Some of the more common errors that occur during the elicitation of suicidal ideation are omissions, distortions, and assumptions—a potentially deadly triad. In my experience, as a past director of a psychiatric ED, a full-intake assessment center, and a call center, it appeared that errors in suicide assessment often did not stem from poor clinical decision making. More frequently, they seemed to result from a good clinical decision being made from a bad database. In my experience, the pieces of the puzzle most frequently distorted or missing at the time of the clinical formulation were those related to the extent of the patient’s suicidal history, planning, and current intent.
The CASE Approach is not presented as the right way to elicit suicidal ideation or as a standard of care, but as a reasonable way that can help clinicians develop their own methodology. From an understanding of the CASE Approach, clinicians may directly adopt what they like, reject what they do not like, and add new ideas. It can be used and/or adapted with any suicide assessment protocol the clinician deems useful. The goal of the CASE Approach is to provide clinicians with a practical framework for exploring and better understanding how they approach eliciting suicidal ideation, behavior, desire, and intent so that they may develop an individualized approach with which they personally feel comfortable and competent.
First developed at the Diagnostic and Evaluation Center of Western Psychiatric Institute and Clinic at the University of Pittsburgh in the 1980s, the CASE Approach was refined at the Department of Psychiatry in the Dartmouth Medical School and in front-line community mental health center work during the 1990s. Subsequent refinements in the 2000s have been implemented at the Training Institute for Suicide Assessment and Clinical Interviewing (TISA).

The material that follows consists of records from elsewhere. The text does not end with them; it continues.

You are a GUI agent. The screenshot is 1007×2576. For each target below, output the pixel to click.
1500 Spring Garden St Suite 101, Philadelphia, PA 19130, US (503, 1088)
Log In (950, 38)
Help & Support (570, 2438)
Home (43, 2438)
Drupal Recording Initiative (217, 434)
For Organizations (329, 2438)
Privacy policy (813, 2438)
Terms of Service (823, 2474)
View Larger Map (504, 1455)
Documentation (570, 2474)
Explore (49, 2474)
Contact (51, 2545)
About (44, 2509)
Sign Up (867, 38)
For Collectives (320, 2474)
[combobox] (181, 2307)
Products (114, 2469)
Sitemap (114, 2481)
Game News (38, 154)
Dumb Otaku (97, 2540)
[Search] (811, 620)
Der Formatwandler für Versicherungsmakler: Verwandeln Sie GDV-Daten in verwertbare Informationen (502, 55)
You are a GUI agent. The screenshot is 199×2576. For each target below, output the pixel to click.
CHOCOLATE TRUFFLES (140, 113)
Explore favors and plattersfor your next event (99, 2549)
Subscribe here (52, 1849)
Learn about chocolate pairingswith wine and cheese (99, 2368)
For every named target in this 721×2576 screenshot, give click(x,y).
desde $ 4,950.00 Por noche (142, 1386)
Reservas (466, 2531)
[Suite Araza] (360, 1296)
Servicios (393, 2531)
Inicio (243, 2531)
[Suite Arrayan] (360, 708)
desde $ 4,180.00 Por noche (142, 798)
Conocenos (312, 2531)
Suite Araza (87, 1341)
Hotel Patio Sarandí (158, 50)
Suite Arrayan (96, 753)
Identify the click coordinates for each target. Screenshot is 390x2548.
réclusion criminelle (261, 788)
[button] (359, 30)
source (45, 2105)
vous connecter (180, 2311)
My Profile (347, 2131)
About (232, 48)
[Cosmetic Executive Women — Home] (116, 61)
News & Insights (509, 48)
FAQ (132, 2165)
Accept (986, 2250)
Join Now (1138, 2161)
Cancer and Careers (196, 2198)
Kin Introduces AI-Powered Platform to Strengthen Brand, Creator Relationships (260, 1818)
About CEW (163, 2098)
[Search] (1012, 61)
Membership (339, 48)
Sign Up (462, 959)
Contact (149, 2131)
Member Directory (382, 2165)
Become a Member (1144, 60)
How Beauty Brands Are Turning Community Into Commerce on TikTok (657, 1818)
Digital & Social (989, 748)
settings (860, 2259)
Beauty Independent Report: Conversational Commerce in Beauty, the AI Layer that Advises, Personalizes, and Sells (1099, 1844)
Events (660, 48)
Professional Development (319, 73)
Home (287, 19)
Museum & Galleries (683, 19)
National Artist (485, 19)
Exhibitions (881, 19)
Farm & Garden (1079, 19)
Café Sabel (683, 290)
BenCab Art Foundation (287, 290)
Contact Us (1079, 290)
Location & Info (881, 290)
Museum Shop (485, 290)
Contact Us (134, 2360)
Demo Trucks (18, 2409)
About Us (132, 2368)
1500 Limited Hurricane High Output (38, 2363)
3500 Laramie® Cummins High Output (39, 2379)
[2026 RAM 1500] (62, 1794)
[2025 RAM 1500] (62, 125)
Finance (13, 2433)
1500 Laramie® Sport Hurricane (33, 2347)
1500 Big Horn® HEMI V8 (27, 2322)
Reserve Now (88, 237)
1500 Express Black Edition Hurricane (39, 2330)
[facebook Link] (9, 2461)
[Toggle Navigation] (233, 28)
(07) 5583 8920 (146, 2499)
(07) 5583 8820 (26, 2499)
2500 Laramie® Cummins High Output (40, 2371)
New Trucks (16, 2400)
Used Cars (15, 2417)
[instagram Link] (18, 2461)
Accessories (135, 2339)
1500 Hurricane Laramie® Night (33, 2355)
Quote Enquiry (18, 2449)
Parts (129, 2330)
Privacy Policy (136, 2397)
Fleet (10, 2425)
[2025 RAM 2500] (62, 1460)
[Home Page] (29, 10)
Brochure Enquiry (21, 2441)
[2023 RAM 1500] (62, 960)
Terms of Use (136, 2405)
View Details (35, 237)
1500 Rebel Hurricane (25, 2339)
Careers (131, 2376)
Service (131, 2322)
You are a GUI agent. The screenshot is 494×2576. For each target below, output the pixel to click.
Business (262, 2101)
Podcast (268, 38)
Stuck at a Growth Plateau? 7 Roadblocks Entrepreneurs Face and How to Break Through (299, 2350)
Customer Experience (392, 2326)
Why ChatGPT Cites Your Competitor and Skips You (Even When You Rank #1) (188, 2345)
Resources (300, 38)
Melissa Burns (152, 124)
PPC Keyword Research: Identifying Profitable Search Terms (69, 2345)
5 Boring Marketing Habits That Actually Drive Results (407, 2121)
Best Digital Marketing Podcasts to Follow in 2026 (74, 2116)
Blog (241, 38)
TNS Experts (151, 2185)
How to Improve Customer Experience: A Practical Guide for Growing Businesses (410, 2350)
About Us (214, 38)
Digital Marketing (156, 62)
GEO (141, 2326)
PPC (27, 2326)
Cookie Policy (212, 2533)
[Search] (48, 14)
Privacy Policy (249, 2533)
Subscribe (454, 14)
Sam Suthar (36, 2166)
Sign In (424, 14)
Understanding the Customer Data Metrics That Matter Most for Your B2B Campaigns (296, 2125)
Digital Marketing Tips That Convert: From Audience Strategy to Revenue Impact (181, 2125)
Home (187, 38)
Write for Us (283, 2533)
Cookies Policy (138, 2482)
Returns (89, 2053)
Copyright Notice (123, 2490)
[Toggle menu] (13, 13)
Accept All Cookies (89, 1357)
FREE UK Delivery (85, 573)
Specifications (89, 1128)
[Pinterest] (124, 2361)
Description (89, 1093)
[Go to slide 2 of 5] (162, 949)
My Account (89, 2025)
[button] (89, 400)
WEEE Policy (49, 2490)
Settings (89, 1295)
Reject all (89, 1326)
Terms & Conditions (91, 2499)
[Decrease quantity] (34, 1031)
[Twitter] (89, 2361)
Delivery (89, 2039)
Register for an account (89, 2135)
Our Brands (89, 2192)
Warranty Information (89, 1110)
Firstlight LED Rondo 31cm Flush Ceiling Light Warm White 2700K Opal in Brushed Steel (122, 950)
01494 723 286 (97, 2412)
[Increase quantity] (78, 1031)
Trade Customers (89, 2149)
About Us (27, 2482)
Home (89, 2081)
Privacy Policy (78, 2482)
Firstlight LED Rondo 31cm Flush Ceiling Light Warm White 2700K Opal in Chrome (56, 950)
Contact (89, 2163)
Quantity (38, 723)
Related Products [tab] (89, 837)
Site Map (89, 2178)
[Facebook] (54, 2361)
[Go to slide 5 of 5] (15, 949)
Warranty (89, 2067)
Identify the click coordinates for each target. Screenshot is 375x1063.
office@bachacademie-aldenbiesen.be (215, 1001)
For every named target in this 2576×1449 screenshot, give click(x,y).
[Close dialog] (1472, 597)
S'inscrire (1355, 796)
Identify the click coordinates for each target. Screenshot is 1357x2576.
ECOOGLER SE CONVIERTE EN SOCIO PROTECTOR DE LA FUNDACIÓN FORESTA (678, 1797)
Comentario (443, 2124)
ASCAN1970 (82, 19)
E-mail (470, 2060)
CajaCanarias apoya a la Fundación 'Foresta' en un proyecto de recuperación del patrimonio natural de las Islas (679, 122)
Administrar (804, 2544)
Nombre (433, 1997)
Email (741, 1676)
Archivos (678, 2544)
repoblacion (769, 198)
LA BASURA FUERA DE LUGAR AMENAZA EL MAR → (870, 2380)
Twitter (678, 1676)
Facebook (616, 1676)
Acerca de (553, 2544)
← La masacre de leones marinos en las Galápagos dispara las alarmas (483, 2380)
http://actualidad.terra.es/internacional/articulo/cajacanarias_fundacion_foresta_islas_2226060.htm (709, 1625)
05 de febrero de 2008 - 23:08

The CASE Approach has been extensively described in the literature.2-6 Interviewing techniques from the CASE Approach have been positively received among mental health professionals and suicidologists, substance abuse counselors, primary care clinicians, clinicians in the correctional system, legal experts, military/VA mental health professionals, and psychiatric residency directors.7-26 A free training monograph on how to teach the CASE Approach to psychiatric residents and other mental health professionals as well as an article emphasizing the importance of incorporating training in uncovering suicidal ideation in clinical interviewing courses for psychiatric residents and other mental health disciplines has appeared in the literature.27,28
Organizationally, the CASE Approach is a recommended practice by organizations as diverse as Magellan and the government of British Columbia.29,30 It is routinely taught as one of the core clinical courses provided at the annual meeting of the American Association of Suicidology (AAS).31 It is also one of the techniques described in the 1-day Assessing and Managing Suicide Risk (AMSR) course cosponsored by the Suicide Prevention and Resource Center and the AAS and in the 2-day Recognizing and Responding to Suicide Risk course sponsored by the AAS.32,33
The question of validity
The noted social scientist Thomas Kuhn once quipped, “The answers you get depend upon the questions you ask.”34 In no clinical task is this more self-evident than in the elicitation of suicidal ideation, which remains—excluding that subset of patients with characterological disorder who may garner comfort through talk of suicide—one of the most taboo topics in our culture.
Helping patients share this sensitive material in a valid manner becomes one of the cornerstones of the art of eliciting suicidal ideation. Excellent lists of potentially useful questions for uncovering suicidal ideation exist.35 It is important to contemplate not only what material needs to be asked but also what the impact of the phrasing of such questions is on the validity of the data received.